Today's Weather: Abuja NG: Partly Cloudy, Day 360|Night 260

12 Jun Written by  Oris Aigbokhaevbolo

On Buses, Ballads, and Bias

Frequently you will find that the most comfortable seat in a commercial vehicle is the front seat. This is due to some reasons, a major one is, it takes a limited number of people— two. If the driver is not greedy, a single passenger is admitted to the front seat’s comfort. This is valid, of course, only when other conditions— age of seat, degree of moisture, uprightness, state or presence of levers for windows— are satisfied.

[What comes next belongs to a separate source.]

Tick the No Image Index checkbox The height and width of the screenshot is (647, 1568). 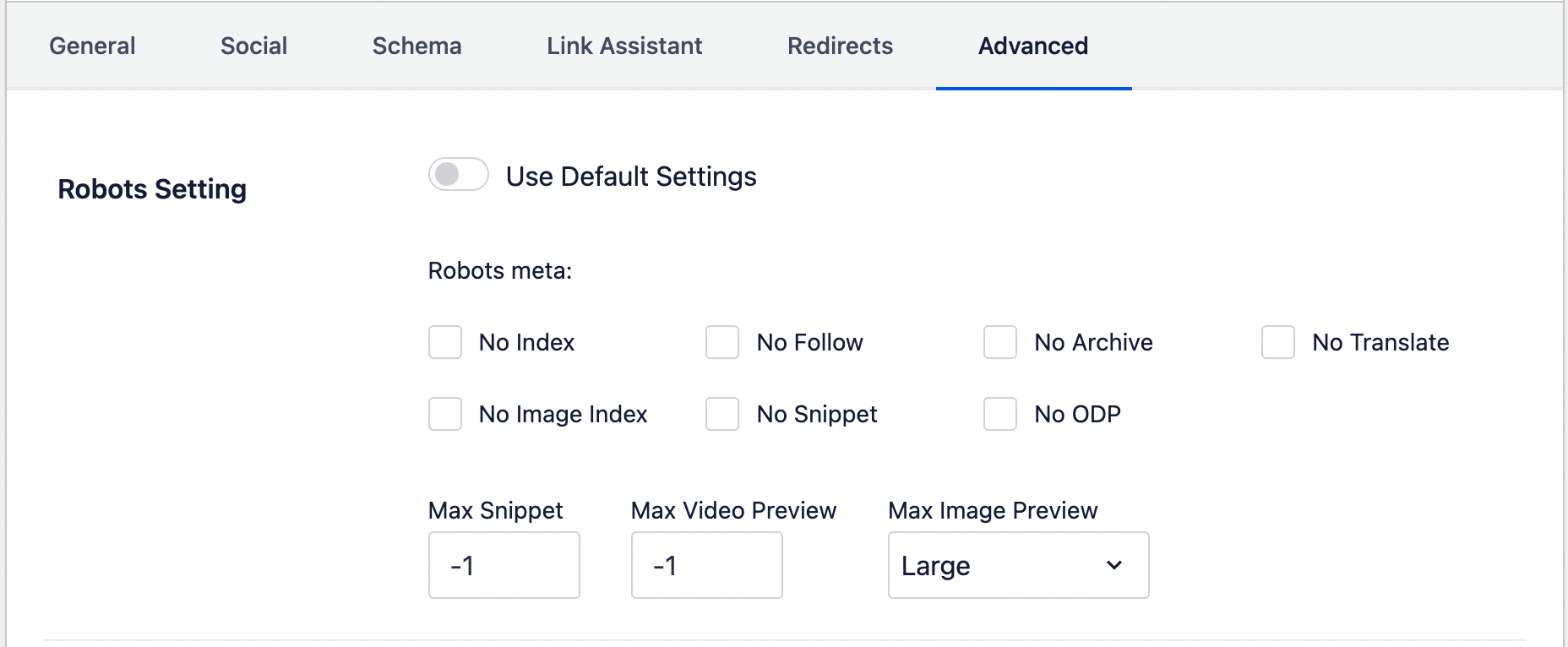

A few buses have two ‘real’ seats, so two persons, helpfully, hopefully of average size, can cohabit without tension; others have a single seat and some flimsy upholstery as second seat. The greedy, but inventive, drivers and conductors may install a piece of wooden furniture and a negligible amount of threadbare fabric as covering. Anything from rags, to a block of wood, to a stool— a 'joko' — can serve as seat, one layer removed from the vehicle’s heated viscera.

For interstate vehicles, it is not desirable to be first passenger because the wait is often interminable; neither is it great to be last because the chances of obtaining a good seat diminishes as passengers increase. Mostly, time is the difference between sufficiently soft seats and an implacable radiator; or for that matter, the difference between ample leg room and pins and needles.

But, it is not possible to time these things, so when weeks, months ago I arrived at a park too early, I was cursed with waiting forever for the vehicle to fill. (The bus had German inscriptions, perhaps directions on how best to ferry mechanical waste.) At the back, I counted three seats; seats so long they could be settees. Welcome to forever, I thought. But there are worse things, and at least this provided an array of settees to choose from. Naturally, I selected the front seat, which had a back so far back it looked like a cheap chaise lounge. I put a backpack to secure the seat.  (I had heard, “I didn’t see anything on the seat” too many times.)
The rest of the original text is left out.